Exercise objective :: Reproduce all the records with "screenshot" swapped for "screen capture" everywhere, changing nothing else, and leave out the pictures.

Records for the task ::
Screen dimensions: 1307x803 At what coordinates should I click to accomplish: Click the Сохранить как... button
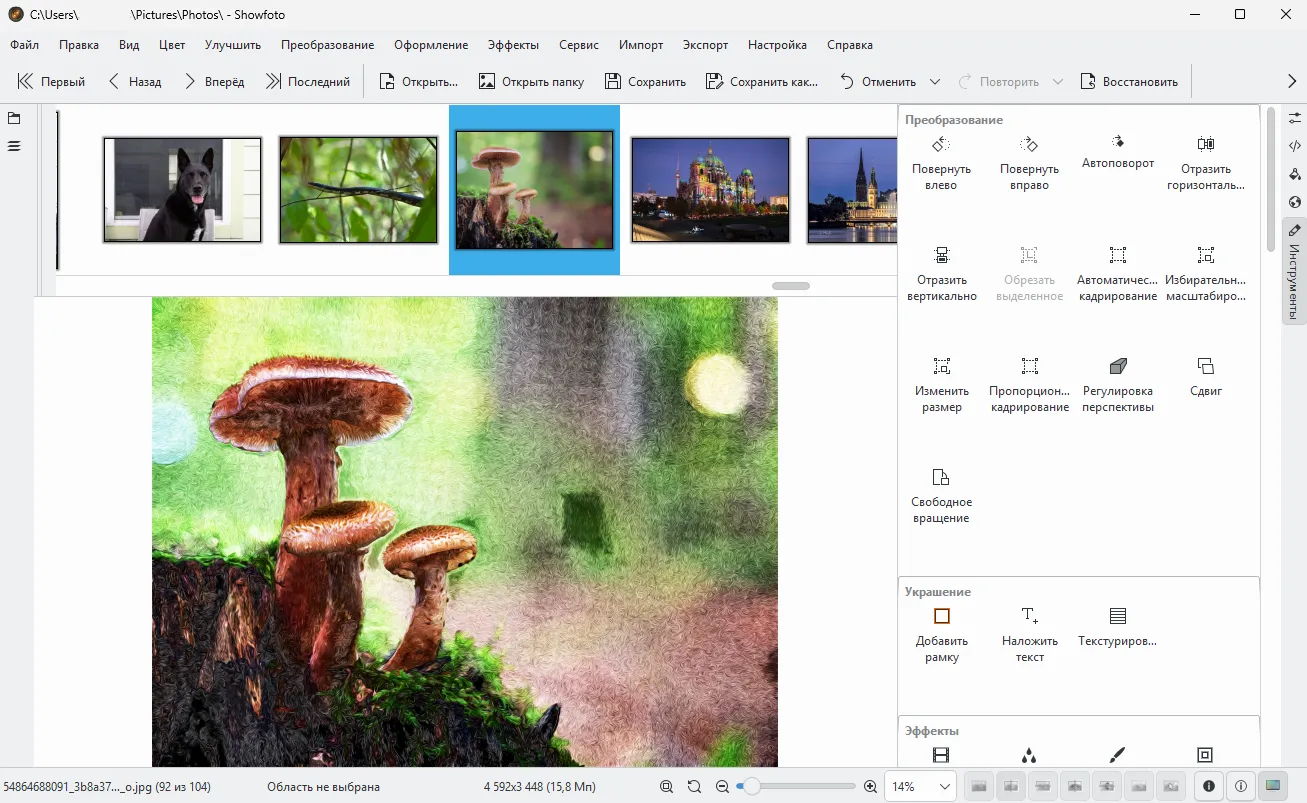pyautogui.click(x=762, y=82)
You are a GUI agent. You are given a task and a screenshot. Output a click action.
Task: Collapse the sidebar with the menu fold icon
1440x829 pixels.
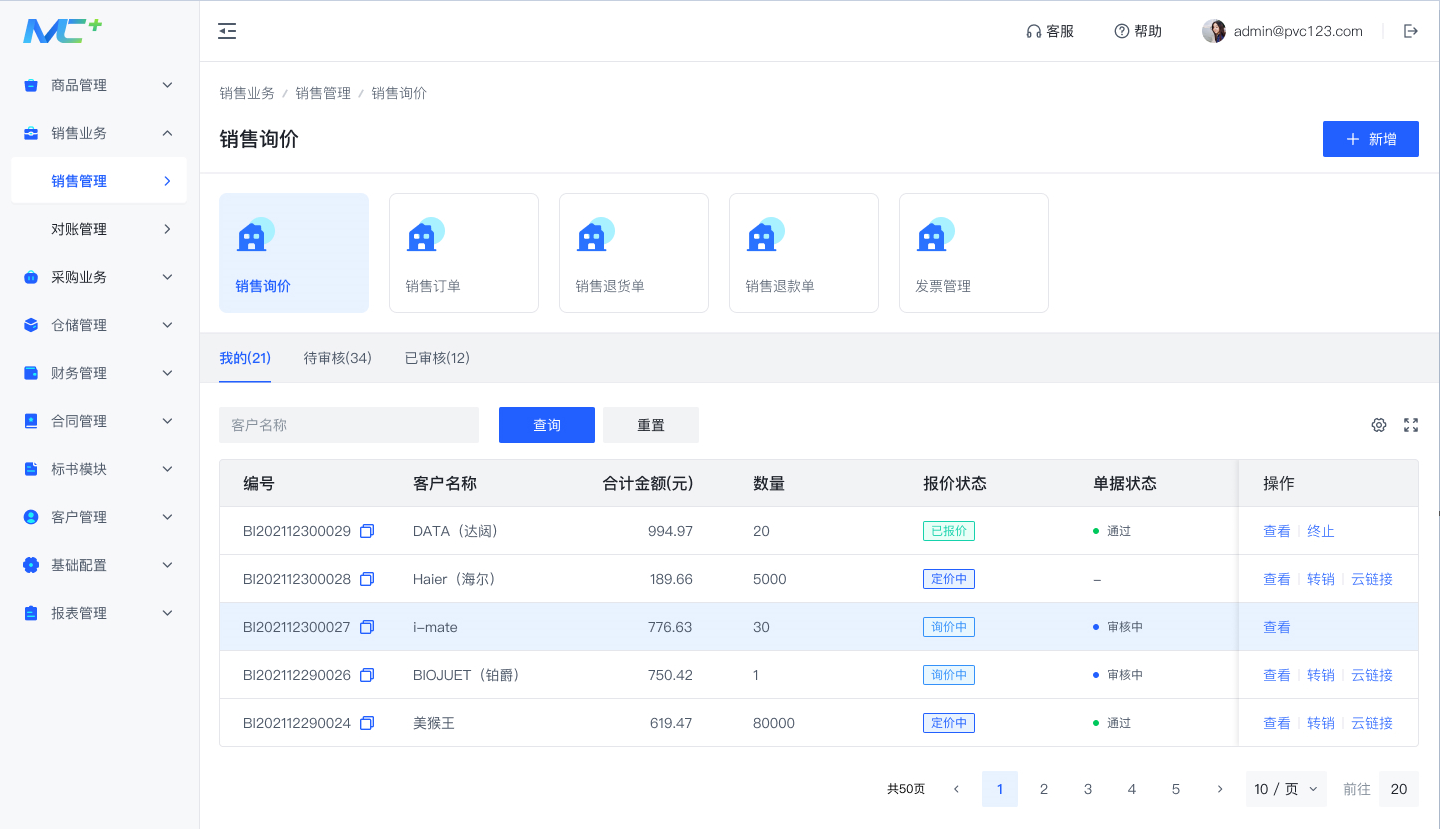227,31
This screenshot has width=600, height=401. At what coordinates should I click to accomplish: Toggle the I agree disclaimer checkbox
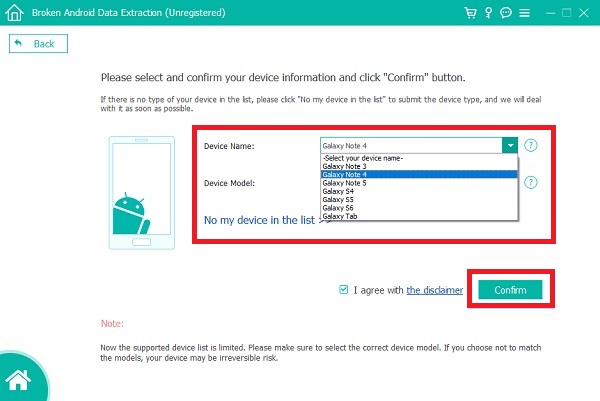tap(344, 290)
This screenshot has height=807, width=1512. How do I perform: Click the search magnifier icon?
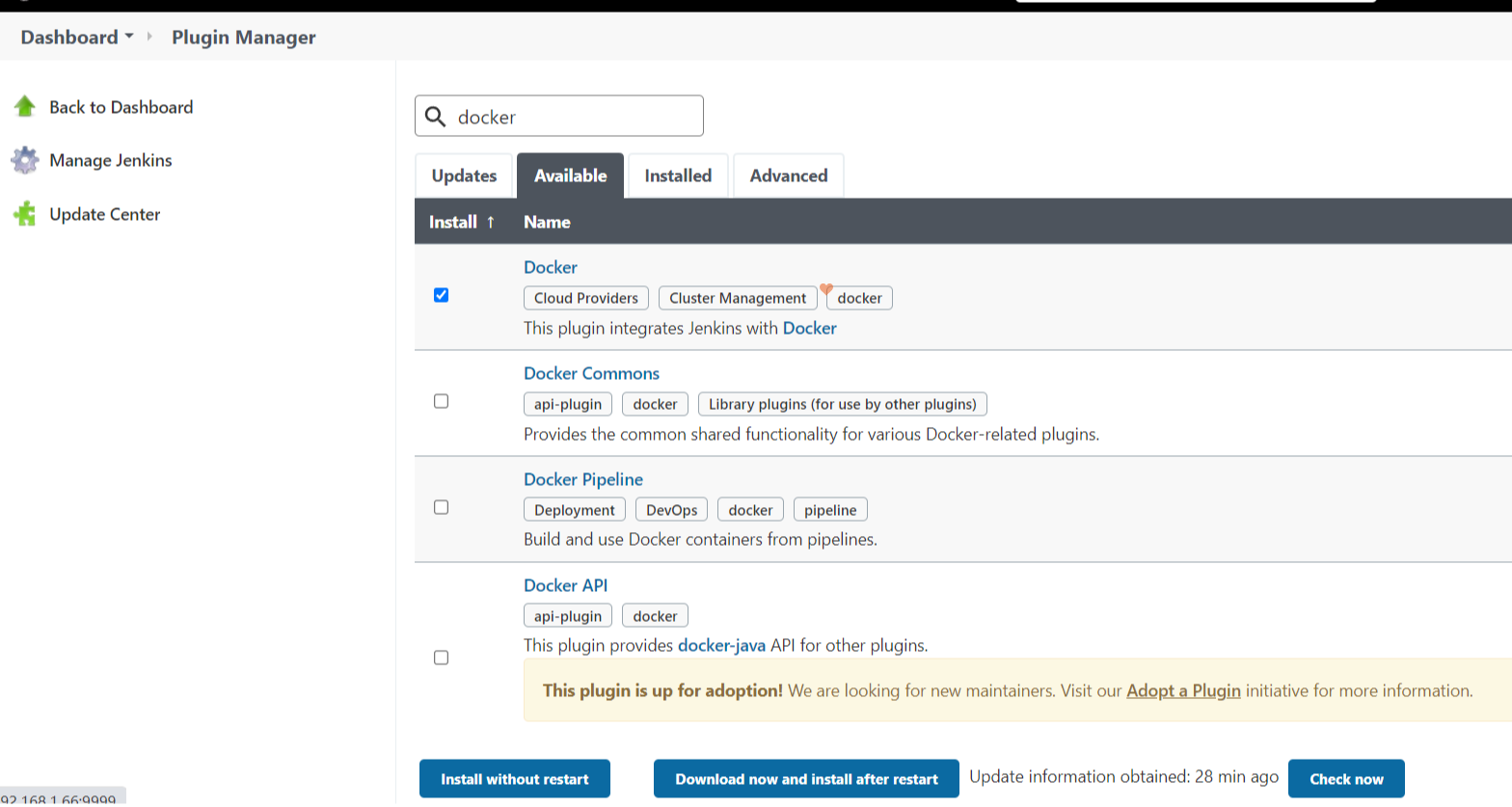click(436, 117)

Exercise answer ::
Screen dimensions: 1307x803 At what coordinates should I click to accomplish: Click the Сохранить как... button
pyautogui.click(x=762, y=82)
You are a GUI agent. You are given a task and a screen capture. Output a click action.
Task: Collapse the sidebar with the menu fold icon
1440x829 pixels.
227,31
This screen capture has width=600, height=401. At what coordinates should I click to accomplish: Toggle the I agree disclaimer checkbox
tap(344, 290)
This screen capture has height=807, width=1512. How do I perform: Click the search magnifier icon?
click(436, 117)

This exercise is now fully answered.